(Items listed in a dataset)
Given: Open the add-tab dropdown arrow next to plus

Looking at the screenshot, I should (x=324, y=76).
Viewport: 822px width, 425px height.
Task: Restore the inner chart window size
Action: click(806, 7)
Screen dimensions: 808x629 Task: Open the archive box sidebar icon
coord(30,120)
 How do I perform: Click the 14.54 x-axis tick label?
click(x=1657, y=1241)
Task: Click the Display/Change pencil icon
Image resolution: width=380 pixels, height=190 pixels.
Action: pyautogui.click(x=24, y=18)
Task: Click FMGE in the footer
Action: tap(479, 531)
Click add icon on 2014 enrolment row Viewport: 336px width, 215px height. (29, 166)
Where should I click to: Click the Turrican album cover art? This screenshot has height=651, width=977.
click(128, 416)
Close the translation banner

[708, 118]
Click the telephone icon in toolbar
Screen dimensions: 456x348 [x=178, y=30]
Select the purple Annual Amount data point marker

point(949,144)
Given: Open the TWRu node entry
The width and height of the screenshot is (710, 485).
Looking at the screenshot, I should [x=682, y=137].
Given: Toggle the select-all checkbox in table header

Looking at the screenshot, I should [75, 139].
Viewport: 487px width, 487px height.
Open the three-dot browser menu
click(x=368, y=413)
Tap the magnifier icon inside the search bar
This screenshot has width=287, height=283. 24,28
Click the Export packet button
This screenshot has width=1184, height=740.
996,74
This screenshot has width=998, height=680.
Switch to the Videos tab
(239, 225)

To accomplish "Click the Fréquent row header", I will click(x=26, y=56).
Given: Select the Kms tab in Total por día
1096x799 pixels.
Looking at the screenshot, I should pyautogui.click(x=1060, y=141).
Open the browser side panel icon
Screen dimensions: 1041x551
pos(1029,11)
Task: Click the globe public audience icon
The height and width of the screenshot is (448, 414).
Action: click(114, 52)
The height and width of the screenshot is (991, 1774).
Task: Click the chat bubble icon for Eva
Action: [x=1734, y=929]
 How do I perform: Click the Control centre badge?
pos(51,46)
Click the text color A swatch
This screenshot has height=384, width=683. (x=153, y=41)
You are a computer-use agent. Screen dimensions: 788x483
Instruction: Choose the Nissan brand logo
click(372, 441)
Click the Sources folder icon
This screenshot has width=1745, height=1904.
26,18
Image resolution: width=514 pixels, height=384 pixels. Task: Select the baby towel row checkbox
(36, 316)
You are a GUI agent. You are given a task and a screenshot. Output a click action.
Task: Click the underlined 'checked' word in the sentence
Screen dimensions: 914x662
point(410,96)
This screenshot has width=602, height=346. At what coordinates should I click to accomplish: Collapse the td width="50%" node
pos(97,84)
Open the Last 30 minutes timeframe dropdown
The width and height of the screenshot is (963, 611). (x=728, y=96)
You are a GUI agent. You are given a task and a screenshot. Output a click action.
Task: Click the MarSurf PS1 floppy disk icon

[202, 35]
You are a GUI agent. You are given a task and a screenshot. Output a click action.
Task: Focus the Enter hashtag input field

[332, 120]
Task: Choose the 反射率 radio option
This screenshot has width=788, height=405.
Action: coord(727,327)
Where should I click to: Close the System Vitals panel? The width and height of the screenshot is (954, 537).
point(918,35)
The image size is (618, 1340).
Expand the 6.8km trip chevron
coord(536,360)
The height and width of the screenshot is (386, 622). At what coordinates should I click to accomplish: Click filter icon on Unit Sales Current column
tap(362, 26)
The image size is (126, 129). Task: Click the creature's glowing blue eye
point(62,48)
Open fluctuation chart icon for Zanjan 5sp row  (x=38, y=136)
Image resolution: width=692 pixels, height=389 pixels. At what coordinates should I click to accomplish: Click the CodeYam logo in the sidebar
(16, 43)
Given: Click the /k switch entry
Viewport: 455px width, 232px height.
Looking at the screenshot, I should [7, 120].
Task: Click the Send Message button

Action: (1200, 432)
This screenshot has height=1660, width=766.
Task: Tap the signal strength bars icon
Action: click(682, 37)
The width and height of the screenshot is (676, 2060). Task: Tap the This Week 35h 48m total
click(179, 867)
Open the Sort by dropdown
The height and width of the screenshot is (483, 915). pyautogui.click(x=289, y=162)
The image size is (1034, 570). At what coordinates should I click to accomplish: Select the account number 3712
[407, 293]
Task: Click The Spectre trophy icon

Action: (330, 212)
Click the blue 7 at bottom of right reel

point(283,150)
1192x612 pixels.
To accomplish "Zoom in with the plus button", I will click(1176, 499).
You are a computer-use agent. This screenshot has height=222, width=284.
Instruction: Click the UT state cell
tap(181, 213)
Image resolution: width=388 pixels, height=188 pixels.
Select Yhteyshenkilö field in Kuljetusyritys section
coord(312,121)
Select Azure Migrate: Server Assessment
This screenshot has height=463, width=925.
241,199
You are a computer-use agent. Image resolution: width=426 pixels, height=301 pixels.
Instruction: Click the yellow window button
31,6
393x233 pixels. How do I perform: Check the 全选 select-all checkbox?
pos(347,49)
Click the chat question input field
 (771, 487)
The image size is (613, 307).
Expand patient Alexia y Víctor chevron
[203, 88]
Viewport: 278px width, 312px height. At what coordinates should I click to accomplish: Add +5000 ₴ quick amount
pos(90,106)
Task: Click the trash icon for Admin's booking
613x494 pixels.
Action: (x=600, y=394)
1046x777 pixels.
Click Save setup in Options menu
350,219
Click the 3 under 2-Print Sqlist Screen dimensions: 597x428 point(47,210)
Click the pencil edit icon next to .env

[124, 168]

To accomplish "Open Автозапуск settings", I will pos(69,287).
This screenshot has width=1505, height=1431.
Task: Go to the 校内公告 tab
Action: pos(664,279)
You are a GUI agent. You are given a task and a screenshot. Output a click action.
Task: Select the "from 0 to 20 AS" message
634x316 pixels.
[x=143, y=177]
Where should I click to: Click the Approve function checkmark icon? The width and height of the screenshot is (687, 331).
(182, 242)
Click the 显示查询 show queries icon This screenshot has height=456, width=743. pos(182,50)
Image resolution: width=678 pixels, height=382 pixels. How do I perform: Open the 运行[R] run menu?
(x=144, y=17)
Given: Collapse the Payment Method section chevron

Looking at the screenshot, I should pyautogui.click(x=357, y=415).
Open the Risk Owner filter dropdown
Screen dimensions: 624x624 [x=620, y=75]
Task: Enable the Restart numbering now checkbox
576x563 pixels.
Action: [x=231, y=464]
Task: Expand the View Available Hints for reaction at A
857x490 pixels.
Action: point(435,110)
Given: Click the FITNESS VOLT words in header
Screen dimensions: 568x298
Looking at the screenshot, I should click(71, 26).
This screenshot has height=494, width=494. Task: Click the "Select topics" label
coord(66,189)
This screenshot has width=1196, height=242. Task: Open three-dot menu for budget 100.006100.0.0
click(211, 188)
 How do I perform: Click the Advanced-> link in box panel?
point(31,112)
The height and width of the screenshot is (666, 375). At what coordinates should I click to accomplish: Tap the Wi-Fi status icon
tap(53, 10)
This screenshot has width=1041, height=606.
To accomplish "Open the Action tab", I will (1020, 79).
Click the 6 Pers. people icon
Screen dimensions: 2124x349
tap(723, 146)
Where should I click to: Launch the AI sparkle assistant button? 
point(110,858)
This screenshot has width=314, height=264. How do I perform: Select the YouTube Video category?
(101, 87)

Directive: Rewrite every line of the records above as a numbered list, skipping any blank lines.

Task result:
1. Given: Open the add-tab dropdown arrow next to plus
2. Looking at the screenshot, I should (x=324, y=76).
3. Viewport: 822px width, 425px height.
4. Task: Restore the inner chart window size
5. Action: click(806, 7)
6. Screen dimensions: 808x629 Task: Open the archive box sidebar icon
7. coord(30,120)
8.  How do I perform: Click the 14.54 x-axis tick label?
9. click(x=1657, y=1241)
10. Task: Click the Display/Change pencil icon
11. Image resolution: width=380 pixels, height=190 pixels.
12. Action: pyautogui.click(x=24, y=18)
13. Task: Click FMGE in the footer
14. Action: tap(479, 531)
15. Click add icon on 2014 enrolment row Viewport: 336px width, 215px height. (29, 166)
16. Where should I click to: Click the Turrican album cover art? This screenshot has height=651, width=977.
17. click(128, 416)
18. Close the translation banner
19. [708, 118]
20. Click the telephone icon in toolbar
21. Screen dimensions: 456x348 [x=178, y=30]
22. Select the purple Annual Amount data point marker
23. point(949,144)
24. Given: Open the TWRu node entry
25. The width and height of the screenshot is (710, 485).
26. Looking at the screenshot, I should [x=682, y=137].
27. Given: Toggle the select-all checkbox in table header
28. Looking at the screenshot, I should [75, 139].
29. Viewport: 487px width, 487px height.
30. Open the three-dot browser menu
31. click(x=368, y=413)
32. Tap the magnifier icon inside the search bar
33. This screenshot has width=287, height=283. 24,28
34. Click the Export packet button
35. This screenshot has width=1184, height=740.
36. 996,74
37. This screenshot has width=998, height=680.
38. Switch to the Videos tab
39. (239, 225)
40. To accomplish "Click the Fréquent row header", I will click(x=26, y=56).
41. Given: Select the Kms tab in Total por día
42. 1096x799 pixels.
43. Looking at the screenshot, I should pyautogui.click(x=1060, y=141).
44. Open the browser side panel icon
45. Screen dimensions: 1041x551
46. pos(1029,11)
47. Task: Click the globe public audience icon
48. The height and width of the screenshot is (448, 414).
49. Action: click(114, 52)
50. The height and width of the screenshot is (991, 1774).
51. Task: Click the chat bubble icon for Eva
52. Action: [x=1734, y=929]
53.  How do I perform: Click the Control centre badge?
54. pos(51,46)
55. Click the text color A swatch
56. This screenshot has height=384, width=683. (x=153, y=41)
57. You are a computer-use agent. Screen dimensions: 788x483
58. Instruction: Choose the Nissan brand logo
59. click(372, 441)
60. Click the Sources folder icon
61. This screenshot has width=1745, height=1904.
62. 26,18
63. Image resolution: width=514 pixels, height=384 pixels. Task: Select the baby towel row checkbox
64. (36, 316)
65. You are a GUI agent. You are given a task and a screenshot. Output a click action.
66. Task: Click the underlined 'checked' word in the sentence
67. Screen dimensions: 914x662
68. point(410,96)
69. This screenshot has width=602, height=346. At what coordinates should I click to accomplish: Collapse the td width="50%" node
70. pos(97,84)
71. Open the Last 30 minutes timeframe dropdown
72. The width and height of the screenshot is (963, 611). (x=728, y=96)
73. You are a GUI agent. You are given a task and a screenshot. Output a click action.
74. Task: Click the MarSurf PS1 floppy disk icon
75. [202, 35]
76. You are a GUI agent. You are given a task and a screenshot. Output a click action.
77. Task: Focus the Enter hashtag input field
78. [332, 120]
79. Task: Choose the 反射率 radio option
80. This screenshot has width=788, height=405.
81. Action: coord(727,327)
82. Where should I click to: Close the System Vitals panel? The width and height of the screenshot is (954, 537).
83. point(918,35)
84. The image size is (618, 1340).
85. Expand the 6.8km trip chevron
86. coord(536,360)
87. The height and width of the screenshot is (386, 622). At what coordinates should I click to accomplish: Click filter icon on Unit Sales Current column
88. tap(362, 26)
89. The image size is (126, 129). Task: Click the creature's glowing blue eye
90. point(62,48)
91. Open fluctuation chart icon for Zanjan 5sp row  (x=38, y=136)
92. Image resolution: width=692 pixels, height=389 pixels. At what coordinates should I click to accomplish: Click the CodeYam logo in the sidebar
93. (16, 43)
94. Given: Click the /k switch entry
95. Viewport: 455px width, 232px height.
96. Looking at the screenshot, I should [7, 120].
97. Task: Click the Send Message button
98. Action: (1200, 432)
99. This screenshot has height=1660, width=766.
100. Task: Tap the signal strength bars icon
101. Action: click(682, 37)
102. The width and height of the screenshot is (676, 2060). Task: Tap the This Week 35h 48m total
103. click(179, 867)
104. Open the Sort by dropdown
105. The height and width of the screenshot is (483, 915). pyautogui.click(x=289, y=162)
106. The image size is (1034, 570). At what coordinates should I click to accomplish: Select the account number 3712
107. [407, 293]
108. Task: Click The Spectre trophy icon
109. Action: (330, 212)
110. Click the blue 7 at bottom of right reel
111. point(283,150)
112. 1192x612 pixels.
113. To accomplish "Zoom in with the plus button", I will click(1176, 499).
114. You are a computer-use agent. This screenshot has height=222, width=284.
115. Instruction: Click the UT state cell
116. tap(181, 213)
117. Image resolution: width=388 pixels, height=188 pixels.
118. Select Yhteyshenkilö field in Kuljetusyritys section
119. coord(312,121)
120. Select Azure Migrate: Server Assessment
121. This screenshot has height=463, width=925.
122. 241,199
123. You are a computer-use agent. Image resolution: width=426 pixels, height=301 pixels.
124. Instruction: Click the yellow window button
125. 31,6
126. 393x233 pixels. How do I perform: Check the 全选 select-all checkbox?
127. pos(347,49)
128. Click the chat question input field
129.  (771, 487)
130. The image size is (613, 307).
131. Expand patient Alexia y Víctor chevron
132. [203, 88]
133. Viewport: 278px width, 312px height. At what coordinates should I click to accomplish: Add +5000 ₴ quick amount
134. pos(90,106)
135. Task: Click the trash icon for Admin's booking
136. 613x494 pixels.
137. Action: (x=600, y=394)
138. 1046x777 pixels.
139. Click Save setup in Options menu
140. 350,219
141. Click the 3 under 2-Print Sqlist Screen dimensions: 597x428 point(47,210)
142. Click the pencil edit icon next to .env
143. [124, 168]
144. To accomplish "Open Автозапуск settings", I will pos(69,287).
145. This screenshot has width=1505, height=1431.
146. Task: Go to the 校内公告 tab
147. Action: pos(664,279)
148. You are a GUI agent. You are given a task and a screenshot. Output a click action.
149. Task: Select the "from 0 to 20 AS" message
150. 634x316 pixels.
151. [x=143, y=177]
152. Where should I click to: Click the Approve function checkmark icon? The width and height of the screenshot is (687, 331).
153. (182, 242)
154. Click the 显示查询 show queries icon This screenshot has height=456, width=743. pos(182,50)
155. Image resolution: width=678 pixels, height=382 pixels. How do I perform: Open the 运行[R] run menu?
156. (x=144, y=17)
157. Given: Collapse the Payment Method section chevron
158. Looking at the screenshot, I should pyautogui.click(x=357, y=415).
159. Open the Risk Owner filter dropdown
160. Screen dimensions: 624x624 [x=620, y=75]
161. Task: Enable the Restart numbering now checkbox
162. 576x563 pixels.
163. Action: [x=231, y=464]
164. Task: Expand the View Available Hints for reaction at A
165. 857x490 pixels.
166. Action: point(435,110)
167. Given: Click the FITNESS VOLT words in header
168. Screen dimensions: 568x298
169. Looking at the screenshot, I should click(71, 26).
170. This screenshot has height=494, width=494. Task: Click the "Select topics" label
171. coord(66,189)
172. This screenshot has width=1196, height=242. Task: Open three-dot menu for budget 100.006100.0.0
173. click(211, 188)
174.  How do I perform: Click the Advanced-> link in box panel?
175. point(31,112)
176. The height and width of the screenshot is (666, 375). At what coordinates should I click to accomplish: Tap the Wi-Fi status icon
177. tap(53, 10)
178. This screenshot has width=1041, height=606.
179. To accomplish "Open the Action tab", I will (1020, 79).
180. Click the 6 Pers. people icon
181. Screen dimensions: 2124x349
182. tap(723, 146)
183. Where should I click to: Launch the AI sparkle assistant button? 
184. point(110,858)
185. This screenshot has width=314, height=264. How do I perform: Select the YouTube Video category?
186. (101, 87)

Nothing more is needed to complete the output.